## Assignment
Where the records below reach the line containing "980x1211 pixels.", start transcribing, and end with the line containing "You are a computer-use agent. 851x735 pixels.", exactly and with nothing else added.

## Supplied data
--------------------------------

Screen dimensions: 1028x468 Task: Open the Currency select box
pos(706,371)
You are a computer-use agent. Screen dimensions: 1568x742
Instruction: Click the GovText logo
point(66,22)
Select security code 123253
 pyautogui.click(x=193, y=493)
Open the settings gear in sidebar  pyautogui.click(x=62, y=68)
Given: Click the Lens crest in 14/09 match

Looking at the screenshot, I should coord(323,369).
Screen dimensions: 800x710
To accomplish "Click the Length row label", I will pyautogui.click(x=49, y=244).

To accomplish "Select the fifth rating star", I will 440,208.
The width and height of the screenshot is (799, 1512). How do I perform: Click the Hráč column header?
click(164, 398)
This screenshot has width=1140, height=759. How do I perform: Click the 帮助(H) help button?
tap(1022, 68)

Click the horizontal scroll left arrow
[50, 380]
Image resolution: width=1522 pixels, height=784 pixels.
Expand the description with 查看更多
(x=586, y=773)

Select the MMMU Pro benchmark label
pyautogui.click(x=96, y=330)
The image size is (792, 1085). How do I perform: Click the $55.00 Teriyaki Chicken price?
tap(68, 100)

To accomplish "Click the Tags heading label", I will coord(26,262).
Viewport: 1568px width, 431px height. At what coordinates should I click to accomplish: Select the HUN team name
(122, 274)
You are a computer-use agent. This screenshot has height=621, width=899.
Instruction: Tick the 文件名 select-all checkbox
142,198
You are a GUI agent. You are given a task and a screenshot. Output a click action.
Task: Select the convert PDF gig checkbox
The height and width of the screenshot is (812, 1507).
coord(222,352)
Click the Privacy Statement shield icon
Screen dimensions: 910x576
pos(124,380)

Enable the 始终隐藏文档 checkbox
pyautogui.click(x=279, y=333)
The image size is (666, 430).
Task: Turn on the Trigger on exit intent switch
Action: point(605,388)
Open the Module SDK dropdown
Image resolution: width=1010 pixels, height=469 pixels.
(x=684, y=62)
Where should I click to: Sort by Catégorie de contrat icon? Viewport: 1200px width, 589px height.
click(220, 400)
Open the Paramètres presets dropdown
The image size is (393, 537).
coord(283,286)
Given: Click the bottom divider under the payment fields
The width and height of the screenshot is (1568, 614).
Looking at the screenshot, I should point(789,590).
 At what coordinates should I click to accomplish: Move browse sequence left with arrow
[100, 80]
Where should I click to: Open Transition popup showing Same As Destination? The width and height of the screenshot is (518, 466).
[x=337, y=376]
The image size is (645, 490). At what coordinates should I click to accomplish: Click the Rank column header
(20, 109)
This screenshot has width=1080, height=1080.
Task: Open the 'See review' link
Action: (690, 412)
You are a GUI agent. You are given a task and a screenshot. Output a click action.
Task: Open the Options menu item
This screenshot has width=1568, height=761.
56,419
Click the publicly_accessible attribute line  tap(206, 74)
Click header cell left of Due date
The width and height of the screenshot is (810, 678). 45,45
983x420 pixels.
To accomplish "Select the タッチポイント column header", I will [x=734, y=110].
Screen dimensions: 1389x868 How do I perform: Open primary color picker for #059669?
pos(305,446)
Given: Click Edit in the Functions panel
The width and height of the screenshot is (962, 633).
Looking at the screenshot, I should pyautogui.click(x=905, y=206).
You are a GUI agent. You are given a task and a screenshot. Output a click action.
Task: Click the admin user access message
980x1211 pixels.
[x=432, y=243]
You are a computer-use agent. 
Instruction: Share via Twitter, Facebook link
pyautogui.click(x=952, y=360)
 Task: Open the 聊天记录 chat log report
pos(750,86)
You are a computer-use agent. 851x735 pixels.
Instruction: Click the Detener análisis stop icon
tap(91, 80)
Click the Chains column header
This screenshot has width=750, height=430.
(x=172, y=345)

--------------------------------

## Output for this exercise
980x1211 pixels.
[x=432, y=243]
You are a computer-use agent. 
Instruction: Share via Twitter, Facebook link
pyautogui.click(x=952, y=360)
 Task: Open the 聊天记录 chat log report
pos(750,86)
You are a computer-use agent. 851x735 pixels.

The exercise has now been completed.